Format the lines below, from the first line through the line containing "Looking at the screenshot, I should tap(439, 858).", as a JSON list of strings with one string per line and blank lines omitted.

# Start of Data extract

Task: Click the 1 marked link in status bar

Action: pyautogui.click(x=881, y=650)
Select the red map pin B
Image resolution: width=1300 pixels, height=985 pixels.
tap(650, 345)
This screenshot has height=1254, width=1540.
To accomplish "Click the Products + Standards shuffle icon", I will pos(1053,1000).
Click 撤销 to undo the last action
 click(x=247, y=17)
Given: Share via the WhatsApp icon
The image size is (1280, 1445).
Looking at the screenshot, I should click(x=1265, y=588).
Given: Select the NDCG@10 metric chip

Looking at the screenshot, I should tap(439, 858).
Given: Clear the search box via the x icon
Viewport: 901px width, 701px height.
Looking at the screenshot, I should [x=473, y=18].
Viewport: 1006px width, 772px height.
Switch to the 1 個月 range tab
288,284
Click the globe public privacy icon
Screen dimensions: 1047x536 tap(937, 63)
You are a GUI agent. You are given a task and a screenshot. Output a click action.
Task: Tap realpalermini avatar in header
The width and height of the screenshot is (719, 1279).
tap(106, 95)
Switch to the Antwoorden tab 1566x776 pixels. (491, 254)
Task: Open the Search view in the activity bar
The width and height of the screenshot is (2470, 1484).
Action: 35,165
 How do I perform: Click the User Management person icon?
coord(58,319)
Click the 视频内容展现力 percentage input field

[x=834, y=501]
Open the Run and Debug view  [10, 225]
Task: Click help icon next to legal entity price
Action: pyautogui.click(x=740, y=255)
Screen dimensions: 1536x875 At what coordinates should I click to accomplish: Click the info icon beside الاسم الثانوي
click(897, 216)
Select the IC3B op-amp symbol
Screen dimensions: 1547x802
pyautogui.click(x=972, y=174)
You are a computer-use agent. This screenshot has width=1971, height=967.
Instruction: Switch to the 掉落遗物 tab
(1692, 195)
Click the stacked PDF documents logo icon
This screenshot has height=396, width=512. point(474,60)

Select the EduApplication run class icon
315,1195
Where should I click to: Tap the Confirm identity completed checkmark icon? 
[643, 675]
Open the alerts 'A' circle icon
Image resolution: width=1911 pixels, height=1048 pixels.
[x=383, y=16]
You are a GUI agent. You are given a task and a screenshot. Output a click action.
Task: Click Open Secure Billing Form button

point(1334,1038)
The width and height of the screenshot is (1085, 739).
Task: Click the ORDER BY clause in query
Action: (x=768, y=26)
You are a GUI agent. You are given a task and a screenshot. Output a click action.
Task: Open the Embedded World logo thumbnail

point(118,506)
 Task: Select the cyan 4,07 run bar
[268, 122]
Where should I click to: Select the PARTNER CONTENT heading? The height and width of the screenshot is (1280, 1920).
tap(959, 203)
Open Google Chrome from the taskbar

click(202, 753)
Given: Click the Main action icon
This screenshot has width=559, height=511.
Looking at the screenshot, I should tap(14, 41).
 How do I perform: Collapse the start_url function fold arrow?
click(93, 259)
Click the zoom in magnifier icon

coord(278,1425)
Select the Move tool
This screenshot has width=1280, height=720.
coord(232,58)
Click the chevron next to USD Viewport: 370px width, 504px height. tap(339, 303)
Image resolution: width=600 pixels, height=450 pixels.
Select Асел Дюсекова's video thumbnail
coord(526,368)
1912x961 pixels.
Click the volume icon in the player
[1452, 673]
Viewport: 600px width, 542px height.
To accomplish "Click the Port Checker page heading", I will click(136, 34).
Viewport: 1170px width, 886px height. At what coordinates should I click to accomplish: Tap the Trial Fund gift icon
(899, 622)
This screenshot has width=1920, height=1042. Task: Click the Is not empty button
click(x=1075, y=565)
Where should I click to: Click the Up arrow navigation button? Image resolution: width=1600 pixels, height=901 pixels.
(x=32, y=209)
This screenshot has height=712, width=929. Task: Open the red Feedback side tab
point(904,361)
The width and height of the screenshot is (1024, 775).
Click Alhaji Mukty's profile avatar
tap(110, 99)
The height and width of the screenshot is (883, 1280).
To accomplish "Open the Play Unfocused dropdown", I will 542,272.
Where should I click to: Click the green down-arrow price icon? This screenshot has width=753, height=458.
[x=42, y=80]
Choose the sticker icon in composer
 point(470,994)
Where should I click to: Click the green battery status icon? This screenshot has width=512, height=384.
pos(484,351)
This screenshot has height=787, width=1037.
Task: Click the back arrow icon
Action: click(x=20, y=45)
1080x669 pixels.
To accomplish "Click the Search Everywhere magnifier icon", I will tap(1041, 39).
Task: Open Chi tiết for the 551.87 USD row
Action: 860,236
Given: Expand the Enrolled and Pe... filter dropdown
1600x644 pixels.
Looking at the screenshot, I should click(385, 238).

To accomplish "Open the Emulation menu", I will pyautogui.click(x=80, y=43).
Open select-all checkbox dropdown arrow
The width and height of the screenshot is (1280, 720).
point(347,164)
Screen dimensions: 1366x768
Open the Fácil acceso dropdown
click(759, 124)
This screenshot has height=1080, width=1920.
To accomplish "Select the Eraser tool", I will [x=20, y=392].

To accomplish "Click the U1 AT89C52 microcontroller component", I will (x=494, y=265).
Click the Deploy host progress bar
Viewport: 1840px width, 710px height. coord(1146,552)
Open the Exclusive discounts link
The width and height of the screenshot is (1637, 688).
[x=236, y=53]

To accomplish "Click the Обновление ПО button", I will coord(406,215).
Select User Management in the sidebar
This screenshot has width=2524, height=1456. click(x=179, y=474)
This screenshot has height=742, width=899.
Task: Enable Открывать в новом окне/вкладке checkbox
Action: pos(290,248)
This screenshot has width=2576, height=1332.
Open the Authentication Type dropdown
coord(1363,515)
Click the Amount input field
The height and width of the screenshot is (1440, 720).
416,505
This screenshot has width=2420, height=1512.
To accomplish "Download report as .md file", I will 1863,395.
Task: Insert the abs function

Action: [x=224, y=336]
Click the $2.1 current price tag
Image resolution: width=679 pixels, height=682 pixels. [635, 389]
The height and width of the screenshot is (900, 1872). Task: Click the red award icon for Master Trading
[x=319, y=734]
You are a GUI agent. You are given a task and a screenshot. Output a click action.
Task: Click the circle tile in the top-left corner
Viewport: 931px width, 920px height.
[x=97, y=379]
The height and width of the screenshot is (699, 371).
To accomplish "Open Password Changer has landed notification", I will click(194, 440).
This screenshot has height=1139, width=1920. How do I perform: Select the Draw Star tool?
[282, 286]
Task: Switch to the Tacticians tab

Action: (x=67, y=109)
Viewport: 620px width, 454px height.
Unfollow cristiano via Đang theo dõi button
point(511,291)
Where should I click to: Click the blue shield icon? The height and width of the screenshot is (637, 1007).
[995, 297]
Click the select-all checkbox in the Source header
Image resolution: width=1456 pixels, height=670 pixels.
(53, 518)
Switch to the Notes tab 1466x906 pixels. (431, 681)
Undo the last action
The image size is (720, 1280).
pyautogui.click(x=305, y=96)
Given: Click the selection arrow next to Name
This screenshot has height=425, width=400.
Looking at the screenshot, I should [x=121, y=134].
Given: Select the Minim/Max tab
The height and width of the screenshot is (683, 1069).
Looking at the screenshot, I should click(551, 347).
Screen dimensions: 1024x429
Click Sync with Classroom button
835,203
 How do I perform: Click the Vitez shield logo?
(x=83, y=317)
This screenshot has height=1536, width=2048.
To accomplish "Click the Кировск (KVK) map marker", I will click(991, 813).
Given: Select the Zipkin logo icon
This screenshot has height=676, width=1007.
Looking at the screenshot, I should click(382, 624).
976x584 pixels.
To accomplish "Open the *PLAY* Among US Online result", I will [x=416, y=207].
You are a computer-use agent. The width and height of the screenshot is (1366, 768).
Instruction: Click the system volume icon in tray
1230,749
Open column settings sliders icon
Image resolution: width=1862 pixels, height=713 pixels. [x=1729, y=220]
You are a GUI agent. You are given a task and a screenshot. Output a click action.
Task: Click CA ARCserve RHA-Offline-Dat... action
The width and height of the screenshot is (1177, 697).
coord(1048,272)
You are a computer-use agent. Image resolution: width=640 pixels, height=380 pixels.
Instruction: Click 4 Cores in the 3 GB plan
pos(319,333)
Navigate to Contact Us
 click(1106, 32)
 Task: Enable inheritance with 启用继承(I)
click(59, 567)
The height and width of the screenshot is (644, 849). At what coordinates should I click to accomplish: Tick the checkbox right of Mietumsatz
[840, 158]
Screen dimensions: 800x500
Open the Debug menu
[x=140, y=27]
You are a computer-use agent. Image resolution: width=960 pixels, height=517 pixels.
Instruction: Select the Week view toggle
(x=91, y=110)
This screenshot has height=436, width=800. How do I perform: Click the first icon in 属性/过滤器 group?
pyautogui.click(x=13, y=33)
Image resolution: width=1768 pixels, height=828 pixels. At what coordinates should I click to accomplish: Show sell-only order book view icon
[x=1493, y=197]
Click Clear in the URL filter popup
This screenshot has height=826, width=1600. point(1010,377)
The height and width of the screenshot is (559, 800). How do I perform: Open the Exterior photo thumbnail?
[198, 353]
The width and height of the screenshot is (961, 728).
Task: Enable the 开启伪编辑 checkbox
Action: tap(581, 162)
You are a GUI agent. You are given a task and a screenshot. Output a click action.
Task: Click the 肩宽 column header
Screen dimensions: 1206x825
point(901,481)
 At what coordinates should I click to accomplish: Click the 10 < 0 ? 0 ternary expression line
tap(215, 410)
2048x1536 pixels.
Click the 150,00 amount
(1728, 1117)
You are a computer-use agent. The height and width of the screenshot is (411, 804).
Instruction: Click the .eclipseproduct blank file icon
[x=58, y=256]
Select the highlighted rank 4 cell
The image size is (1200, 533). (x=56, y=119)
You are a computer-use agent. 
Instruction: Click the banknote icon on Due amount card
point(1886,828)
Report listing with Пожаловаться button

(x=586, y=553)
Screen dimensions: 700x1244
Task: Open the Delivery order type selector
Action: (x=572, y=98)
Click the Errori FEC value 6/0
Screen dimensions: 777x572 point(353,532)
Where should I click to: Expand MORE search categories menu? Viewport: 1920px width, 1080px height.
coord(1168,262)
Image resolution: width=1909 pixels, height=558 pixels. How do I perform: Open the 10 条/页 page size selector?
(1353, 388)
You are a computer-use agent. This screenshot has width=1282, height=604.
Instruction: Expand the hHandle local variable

# End of Data extract

- **Answer**
[
  "Task: Click the 1 marked link in status bar",
  "Action: pyautogui.click(x=881, y=650)",
  "Select the red map pin B",
  "Image resolution: width=1300 pixels, height=985 pixels.",
  "tap(650, 345)",
  "This screenshot has height=1254, width=1540.",
  "To accomplish \"Click the Products + Standards shuffle icon\", I will pos(1053,1000).",
  "Click 撤销 to undo the last action",
  " click(x=247, y=17)",
  "Given: Share via the WhatsApp icon",
  "The image size is (1280, 1445).",
  "Looking at the screenshot, I should click(x=1265, y=588).",
  "Given: Select the NDCG@10 metric chip",
  "Looking at the screenshot, I should tap(439, 858)."
]